To do this, the doctor carefully removes individual, superficial cells from the cervix (the portio surface) using a spatula and a small brush from the cervical canal. The sample is then sent to a cytological laboratory. In the case of abnormal Pap findings, i.e. findings based on cell changes, precursors or even cancer cells, further investigations and examinations are necessary.
Ultrasound
At the end of the vaginal examination, an ultrasound examination is usually carried out using a special transducer which is coated in gel.
This is rod-shaped, allowing it to be inserted easily and painlessly into the vagina, giving the gynaecologist the opportunity to assess the wall and mucous membrane of the uterus, the cycle phase, the ovaries and the spaces of the lesser pelvis.
Breast examination and mammography
Once the patient has got dressed again, the gynaecologist will carry out a final breast examination. This is a palpation of the breasts with the aim of detecting any pain that may be present and feeling any lumps or hardening. As a rule, the doctor then shows the patient how she can regularly examine her breasts herself so that any changes can be detected at an early stage.

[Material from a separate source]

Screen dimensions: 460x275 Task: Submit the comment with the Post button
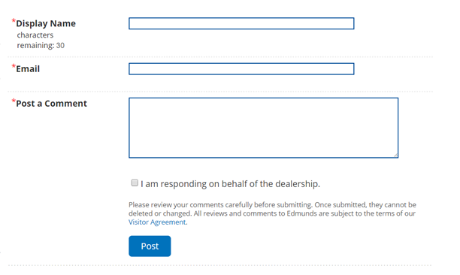click(150, 246)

From a certain age or if the gynaecologist deems a further investigation necessary, an X-ray examination of the breast, known as mammography, may also be ordered. This is a simple, quick X-ray examination of the female breast, which only takes a few minutes. The images (mammograms) can then be used to assess the normal, age-dependent condition of the breast and to distinguish this from pathological changes. In this case, tumours that cannot be felt with bare hands can be detected at an early stage.

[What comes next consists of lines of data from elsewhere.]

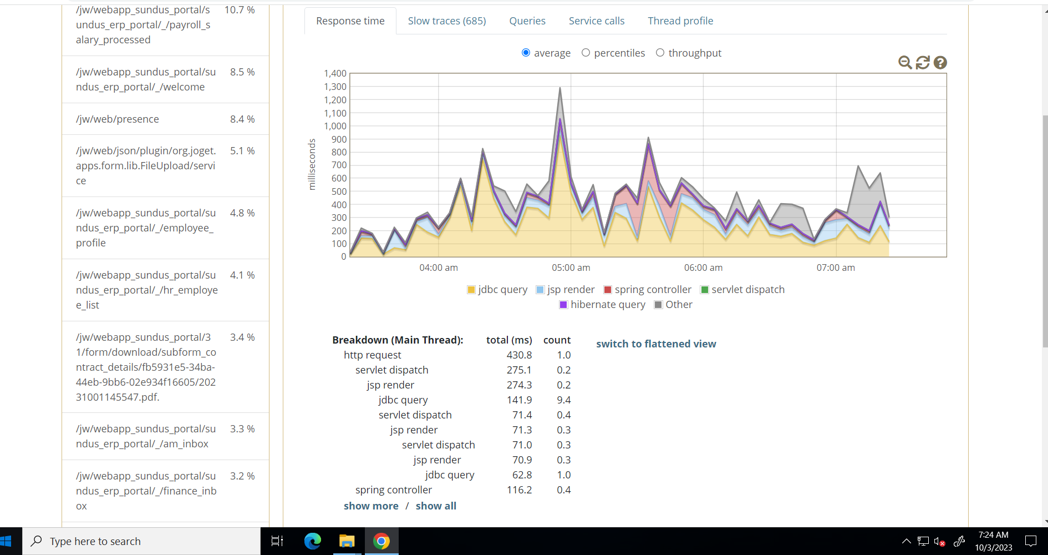The image size is (1048, 555).
Task: Select the percentiles radio button
Action: tap(586, 53)
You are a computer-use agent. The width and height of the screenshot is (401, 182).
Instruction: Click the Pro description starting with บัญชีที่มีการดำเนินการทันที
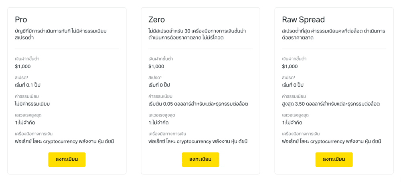click(61, 34)
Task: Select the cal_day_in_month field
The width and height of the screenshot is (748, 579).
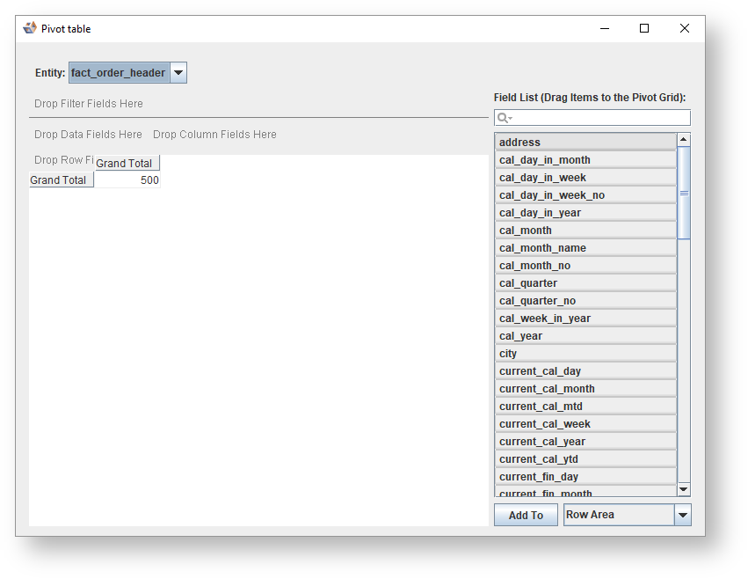Action: (x=585, y=160)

As part of a mammography, each breast is placed individually between two sheets of plexiglass, which are then briefly pressed together (known as compression) in order to spread out the breast for the recording. This unpleasant and sometimes very painful procedure is necessary to reduce the radiation dose and to obtain better images. The compression does not cause permanent damage to the breast. In principle, two images are taken of each breast, whereby the beam path runs once from top to bottom and once diagonally from the middle to the side. Mammography is recommended every two years as part of a screening programme for early detection of breast cancer from the age of 50.
Breast self-examination
After every visit to a gynaecologist, it’s a good idea to check your own breasts about once a month – just as your doctor has suggested.
Self-examination is easiest between the third and seventh days after the start of menstrual bleeding, as the mammary gland tissue is particularly soft at that time, which is why tissue changes are more noticeable.
FAQs
When is a gynaecological examination advisable for children?
An examination of young girls is necessary in the following cases, although an external examination of the genital organs is usually sufficient, which is why the vaginal palpation can be omitted:
- Bleeding from the vagina before the start of the menstrual period
- Pain, burning, discharge or itching in the genital area
- Suspicion of malformations
- Suspected developmental disorders
- Suspicion of sexual abuse
What happens when a smear is done?
The medical term “smear” refers to the removal of the body’s own material from the surface of wounds or mucous membranes by means of a sterile cotton swab, small brushes or small spatulas for microbiological and/or cytological diagnostics, i.e. the analysis of cell material for the detection of diseases or cell changes. The swab used as part of the gynaecological examination is called a Pap test.